See DEFENDANTS’ MOTION FOR SANCTIONS IN THE FORM OF DISMISSAL OF PLAINTIFF’S ACTION SUPPORTING MEMORANDUM OF LAW
The first motion was not good enough, so Highlands County asked for another motion not to be communicate with.
(10) Since April 3, 2001 - subsequent to the Court’s March 27th Order - Plaintiff has repeatedly personally contacted supervisory employees and/or the individual Defendants about matters related to this case. Specifically, Plaintiff sent e-mail communications directly to supervisory employees of the Defendants, which discussed the “no trespass warnings” that were issued against Plaintiff, Plaintiffs tortious interference claim, as well as Allen, Norton & Blue’s “track record” of litigating appeals (including Eleventh Circuit appeals). (Exhibit 1).
(11) Clearly, Plaintiffs “no trespass” and tortious interference claims were an integral part of Plaintiffs present litigation, and involve the same set of facts that Plaintiff continues to rely on in pursuing his present claims. Indeed, Plaintiff’s Fourth Amended Complaint alleged several causes of action based on the issuance of the “no trespass” warnings against Plaintiff. Although Plaintiff’s “no trespass” claims were ultimately dismissed by the Court (D.E.’s #435; 466), Plaintiff has recently indicated his intent to appeal the Court’s dismissal of all claims in his Fourth Amended Complaint. (Exhibit 2). Consequently, the issuance of the “no trespass” warnings against Plaintiff are still part of this present litigation.
(12) In addition, Plaintiff’s communications regarding Defendants’ counsel’s Eleventh Circuit “track record” clearly have no relevance to his state court claim(s), and pertain only to his federal litigation.
(13) All of Plaintiff’s claims arise from the same set of facts and are all related, and he should simply not be allowed to continuously disregard Orders of this Court and blatantly challenge the Court’s authority.
(14) Plaintiff has continued to violate this Court’s Order by personally contacting these individuals, despite clear warnings by the Court that any future violations will result in the recommendation of dismissal with prejudice of Plaintiff’s claim(s). Plaintiff has demonstrated a blatant disregard and disdain for this Court’s authority, as evidenced by Plaintiff’s statement that “ANYBODY, who supports your position. . . is a racist and is part of the problem.

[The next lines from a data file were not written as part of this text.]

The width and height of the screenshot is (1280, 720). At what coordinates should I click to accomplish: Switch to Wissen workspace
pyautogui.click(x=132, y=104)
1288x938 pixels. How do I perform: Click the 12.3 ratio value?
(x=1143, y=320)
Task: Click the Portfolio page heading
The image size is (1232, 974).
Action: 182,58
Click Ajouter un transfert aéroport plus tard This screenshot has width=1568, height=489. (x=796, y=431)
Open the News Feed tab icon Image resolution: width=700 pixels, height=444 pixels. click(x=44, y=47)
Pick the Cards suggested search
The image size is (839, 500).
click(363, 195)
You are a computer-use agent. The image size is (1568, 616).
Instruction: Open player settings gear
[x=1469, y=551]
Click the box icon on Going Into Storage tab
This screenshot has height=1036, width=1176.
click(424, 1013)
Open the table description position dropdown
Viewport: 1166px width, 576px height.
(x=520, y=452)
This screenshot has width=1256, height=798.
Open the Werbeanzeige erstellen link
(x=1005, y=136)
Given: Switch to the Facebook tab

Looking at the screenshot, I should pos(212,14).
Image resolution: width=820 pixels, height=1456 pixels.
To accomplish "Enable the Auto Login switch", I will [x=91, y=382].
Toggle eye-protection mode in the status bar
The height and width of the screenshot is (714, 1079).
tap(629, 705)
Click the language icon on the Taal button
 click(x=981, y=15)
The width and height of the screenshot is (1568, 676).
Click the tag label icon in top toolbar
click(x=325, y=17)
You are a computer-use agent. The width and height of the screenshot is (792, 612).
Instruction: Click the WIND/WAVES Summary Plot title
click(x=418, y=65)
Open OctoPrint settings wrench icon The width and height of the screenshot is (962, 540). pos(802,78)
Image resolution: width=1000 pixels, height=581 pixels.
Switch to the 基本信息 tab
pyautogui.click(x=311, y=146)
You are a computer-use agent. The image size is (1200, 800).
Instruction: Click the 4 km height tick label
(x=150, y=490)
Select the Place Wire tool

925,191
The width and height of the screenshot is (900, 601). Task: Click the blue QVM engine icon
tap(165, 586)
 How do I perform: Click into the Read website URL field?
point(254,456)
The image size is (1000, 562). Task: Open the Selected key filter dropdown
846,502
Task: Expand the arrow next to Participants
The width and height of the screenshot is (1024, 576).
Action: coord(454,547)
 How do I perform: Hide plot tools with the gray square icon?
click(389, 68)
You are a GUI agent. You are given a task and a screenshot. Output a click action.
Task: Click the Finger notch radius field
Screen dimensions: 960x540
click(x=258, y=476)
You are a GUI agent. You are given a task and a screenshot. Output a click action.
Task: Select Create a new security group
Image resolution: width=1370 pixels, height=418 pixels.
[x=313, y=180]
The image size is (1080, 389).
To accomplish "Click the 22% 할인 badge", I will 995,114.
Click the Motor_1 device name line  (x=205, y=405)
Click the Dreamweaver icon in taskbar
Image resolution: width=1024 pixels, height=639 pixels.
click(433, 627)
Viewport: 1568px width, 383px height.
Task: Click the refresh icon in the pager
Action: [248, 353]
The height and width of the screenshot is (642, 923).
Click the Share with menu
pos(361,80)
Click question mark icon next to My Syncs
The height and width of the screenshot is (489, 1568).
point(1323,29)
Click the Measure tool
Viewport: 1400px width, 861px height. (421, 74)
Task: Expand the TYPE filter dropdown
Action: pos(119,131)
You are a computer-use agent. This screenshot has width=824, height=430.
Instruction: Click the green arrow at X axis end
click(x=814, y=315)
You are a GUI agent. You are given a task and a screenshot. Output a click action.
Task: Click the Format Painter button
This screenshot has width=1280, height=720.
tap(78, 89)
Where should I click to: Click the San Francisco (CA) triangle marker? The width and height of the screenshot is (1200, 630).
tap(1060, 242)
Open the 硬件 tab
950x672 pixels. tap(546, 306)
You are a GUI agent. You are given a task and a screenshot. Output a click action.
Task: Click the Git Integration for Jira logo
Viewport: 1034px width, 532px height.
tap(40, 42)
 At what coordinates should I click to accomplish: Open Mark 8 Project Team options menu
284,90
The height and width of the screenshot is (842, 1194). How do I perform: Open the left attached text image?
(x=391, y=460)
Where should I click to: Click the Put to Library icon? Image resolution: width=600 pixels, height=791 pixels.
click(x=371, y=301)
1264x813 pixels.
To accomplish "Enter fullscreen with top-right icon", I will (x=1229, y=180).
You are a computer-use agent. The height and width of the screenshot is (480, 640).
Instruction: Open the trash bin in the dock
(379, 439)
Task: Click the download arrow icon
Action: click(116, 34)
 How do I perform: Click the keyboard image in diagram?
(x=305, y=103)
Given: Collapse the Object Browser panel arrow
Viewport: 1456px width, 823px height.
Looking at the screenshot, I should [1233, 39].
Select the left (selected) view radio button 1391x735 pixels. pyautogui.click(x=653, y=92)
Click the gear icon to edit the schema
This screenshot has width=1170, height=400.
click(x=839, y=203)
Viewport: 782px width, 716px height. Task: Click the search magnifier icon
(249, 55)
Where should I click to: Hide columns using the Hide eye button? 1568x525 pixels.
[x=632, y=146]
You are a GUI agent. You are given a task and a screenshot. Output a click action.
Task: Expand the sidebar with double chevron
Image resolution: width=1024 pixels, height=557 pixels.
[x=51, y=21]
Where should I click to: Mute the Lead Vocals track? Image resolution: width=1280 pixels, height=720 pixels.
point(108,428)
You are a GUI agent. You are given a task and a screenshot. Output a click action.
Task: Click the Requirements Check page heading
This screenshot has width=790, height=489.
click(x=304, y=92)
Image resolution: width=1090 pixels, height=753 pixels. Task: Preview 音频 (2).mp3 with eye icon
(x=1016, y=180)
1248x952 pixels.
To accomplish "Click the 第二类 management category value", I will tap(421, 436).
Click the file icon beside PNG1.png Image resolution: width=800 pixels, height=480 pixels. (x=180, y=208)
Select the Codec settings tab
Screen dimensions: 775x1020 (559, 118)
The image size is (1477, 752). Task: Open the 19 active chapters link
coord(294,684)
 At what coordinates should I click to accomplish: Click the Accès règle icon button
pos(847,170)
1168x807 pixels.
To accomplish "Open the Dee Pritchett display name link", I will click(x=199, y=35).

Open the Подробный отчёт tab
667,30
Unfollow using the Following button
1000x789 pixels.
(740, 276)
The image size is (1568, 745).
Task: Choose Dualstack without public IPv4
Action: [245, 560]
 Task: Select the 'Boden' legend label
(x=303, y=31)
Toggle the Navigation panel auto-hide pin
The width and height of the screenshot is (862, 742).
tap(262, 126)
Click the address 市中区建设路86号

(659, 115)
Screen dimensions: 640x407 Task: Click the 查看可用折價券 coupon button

I fear no man!!! This includes white men wearing robes” and “I aint afraid of a white men wearing robes of any color.” (Exhibit 1, e-mails dated 4/03/01 at 10:57 a.m. and 4/06/01 at 8:33 a.m. respectively)
(15) Plaintiff’s continuous violation of this Court’s Orders mandate a dismissal of all of plaintiffs claims in the above-referenced matter with prejudice.
WHEREFORE, Defendants’ request that this Court dismiss with prejudice all of Plaintiffs claims in the above-referenced matter.
See DEFENDANTS’ SECOND MOTION FOR SANCTIONS IN THE FORM OF DISMISSAL OF PLAINTIFF’S ACTION SUPPORTING MEMORANDUM OF LAW
The "Court" or Judge Donald L. Graham granted these patently illegal motions.
See (Doc 766, Report and Recommendtion); (Doc. 791, Order Adopting Report and Recommendtion).